• Instruction: Please continue the forum reply on New Zealand income tax and living costs from its last sentence.

Income tax here will be:
Up to $14,000	10.5%
Over $14,000 and up to $48,000	17.5%
Over $48,000 and up to $70,000	30%
Remaining income over $70,000	33%

There is no free allowance. You pay these rates right from the first cent earned.

No idea how that will affect your US tax.
I do remember an ex. colleague of mine from the US had to complete an annual tax return in the US and always said there was an earning threshold that he could go up to in NZ without it costing him anything in the US but if his earnings went above that he would also be taxed in the US.......don't know if that is the case. I think it was around NZ $120k maybe ?

Cost of Living is high all across NZ. Living in rural NZ in the Taranaki region will certainly lower your rental costs and it all depends what type of accommodation you are looking for. Have a look on www.trademe.co.nz for an idea of rental property costs.

Rows for locating described items
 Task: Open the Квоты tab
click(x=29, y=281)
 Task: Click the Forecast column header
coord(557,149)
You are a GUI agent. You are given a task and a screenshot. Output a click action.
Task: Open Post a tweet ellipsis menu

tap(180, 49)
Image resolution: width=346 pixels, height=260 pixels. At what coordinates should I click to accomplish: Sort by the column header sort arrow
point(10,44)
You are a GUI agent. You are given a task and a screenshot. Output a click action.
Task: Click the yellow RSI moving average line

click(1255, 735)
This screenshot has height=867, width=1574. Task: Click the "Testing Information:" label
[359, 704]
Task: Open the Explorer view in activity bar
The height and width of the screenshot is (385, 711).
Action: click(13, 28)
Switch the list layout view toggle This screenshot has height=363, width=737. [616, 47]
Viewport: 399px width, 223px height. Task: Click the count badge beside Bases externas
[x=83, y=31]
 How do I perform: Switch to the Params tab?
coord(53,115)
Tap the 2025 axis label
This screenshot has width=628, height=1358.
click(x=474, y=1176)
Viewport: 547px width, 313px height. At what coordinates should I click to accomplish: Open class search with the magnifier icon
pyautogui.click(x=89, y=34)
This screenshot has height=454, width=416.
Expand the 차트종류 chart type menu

• In response:
The current list for all rentals in New Plymouth starts at NZ $230 per week (1 bed), from $300 per week (2 bed) to $750 per week (4 bed).
You will need to pay approx 5 x the weekly rent before you move in then maintain 1 week in advance. 4 weeks of that initial payment is the bond lodged with the government and 1 week of that initial payment is your first weeks rent. The agents used to charge another week rent as a letting fee, but that was removed by the government and is now illegal to charge.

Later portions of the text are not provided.